**Work item:**
Go through the data below. List every line that holds the word "computer".

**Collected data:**
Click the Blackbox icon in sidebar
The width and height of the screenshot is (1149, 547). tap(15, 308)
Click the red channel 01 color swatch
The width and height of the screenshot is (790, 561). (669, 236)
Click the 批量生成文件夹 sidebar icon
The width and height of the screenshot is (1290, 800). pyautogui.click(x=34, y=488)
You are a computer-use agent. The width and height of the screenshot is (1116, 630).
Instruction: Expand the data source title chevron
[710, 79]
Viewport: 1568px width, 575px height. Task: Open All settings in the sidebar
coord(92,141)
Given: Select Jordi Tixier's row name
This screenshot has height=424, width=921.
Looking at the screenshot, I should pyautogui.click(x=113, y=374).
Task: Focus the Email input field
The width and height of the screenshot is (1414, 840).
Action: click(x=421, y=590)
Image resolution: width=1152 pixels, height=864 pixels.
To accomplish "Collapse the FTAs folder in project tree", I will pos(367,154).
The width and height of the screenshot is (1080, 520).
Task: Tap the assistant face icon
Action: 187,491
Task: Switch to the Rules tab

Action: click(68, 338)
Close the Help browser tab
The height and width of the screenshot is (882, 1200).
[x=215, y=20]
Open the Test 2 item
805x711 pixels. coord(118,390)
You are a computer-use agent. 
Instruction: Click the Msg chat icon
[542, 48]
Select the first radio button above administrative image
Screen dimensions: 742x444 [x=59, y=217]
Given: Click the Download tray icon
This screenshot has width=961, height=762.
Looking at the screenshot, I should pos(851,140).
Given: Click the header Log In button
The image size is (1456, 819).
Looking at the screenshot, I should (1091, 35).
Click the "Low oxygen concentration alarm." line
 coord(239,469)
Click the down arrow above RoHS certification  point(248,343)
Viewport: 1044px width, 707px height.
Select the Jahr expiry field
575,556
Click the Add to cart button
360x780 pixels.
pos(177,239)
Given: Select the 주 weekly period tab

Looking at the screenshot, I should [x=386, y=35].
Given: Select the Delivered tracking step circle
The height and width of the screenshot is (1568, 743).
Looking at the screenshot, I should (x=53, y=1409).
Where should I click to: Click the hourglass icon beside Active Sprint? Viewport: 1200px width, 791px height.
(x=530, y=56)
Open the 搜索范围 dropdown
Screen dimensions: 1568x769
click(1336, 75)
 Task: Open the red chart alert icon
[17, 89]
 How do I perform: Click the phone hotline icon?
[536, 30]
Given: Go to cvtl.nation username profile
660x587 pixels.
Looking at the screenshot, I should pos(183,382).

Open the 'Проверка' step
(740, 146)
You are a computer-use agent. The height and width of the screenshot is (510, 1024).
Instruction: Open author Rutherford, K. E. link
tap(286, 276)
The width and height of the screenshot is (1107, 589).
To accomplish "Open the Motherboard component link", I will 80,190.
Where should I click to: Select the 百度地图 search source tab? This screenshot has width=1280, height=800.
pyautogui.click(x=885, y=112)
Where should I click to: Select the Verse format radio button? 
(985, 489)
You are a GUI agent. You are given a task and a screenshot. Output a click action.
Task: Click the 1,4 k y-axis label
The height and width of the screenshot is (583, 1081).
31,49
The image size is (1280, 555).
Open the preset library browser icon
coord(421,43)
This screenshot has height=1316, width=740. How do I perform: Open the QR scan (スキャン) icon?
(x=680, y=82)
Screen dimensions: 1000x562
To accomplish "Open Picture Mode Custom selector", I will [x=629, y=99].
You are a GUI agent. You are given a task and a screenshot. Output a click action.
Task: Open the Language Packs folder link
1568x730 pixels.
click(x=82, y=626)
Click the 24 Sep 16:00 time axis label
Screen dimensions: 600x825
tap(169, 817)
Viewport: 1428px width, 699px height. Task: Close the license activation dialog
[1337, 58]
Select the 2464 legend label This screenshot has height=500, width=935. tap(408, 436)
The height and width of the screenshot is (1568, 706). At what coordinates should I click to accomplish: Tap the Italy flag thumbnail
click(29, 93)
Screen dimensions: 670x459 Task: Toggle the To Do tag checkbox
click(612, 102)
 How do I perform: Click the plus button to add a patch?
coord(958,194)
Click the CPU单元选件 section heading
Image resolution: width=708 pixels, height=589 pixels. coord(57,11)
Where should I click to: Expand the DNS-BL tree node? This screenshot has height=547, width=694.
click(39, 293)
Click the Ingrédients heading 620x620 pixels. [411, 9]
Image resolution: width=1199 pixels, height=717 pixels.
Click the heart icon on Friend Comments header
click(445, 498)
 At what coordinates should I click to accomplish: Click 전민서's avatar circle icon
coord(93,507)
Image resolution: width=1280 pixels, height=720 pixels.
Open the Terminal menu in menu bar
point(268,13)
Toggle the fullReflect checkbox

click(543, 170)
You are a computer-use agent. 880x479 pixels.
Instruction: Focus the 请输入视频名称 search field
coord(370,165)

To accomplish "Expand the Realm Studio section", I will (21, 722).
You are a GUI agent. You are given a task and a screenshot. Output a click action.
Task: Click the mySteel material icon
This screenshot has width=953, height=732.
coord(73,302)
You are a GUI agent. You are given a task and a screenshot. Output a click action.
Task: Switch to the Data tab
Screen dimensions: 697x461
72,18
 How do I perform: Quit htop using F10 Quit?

**Your response:**
You are a computer-use agent. The width and height of the screenshot is (1116, 630).
You are a computer-use agent. 
You are a computer-use agent. The height and width of the screenshot is (510, 1024).
You are a computer-use agent. 880x479 pixels.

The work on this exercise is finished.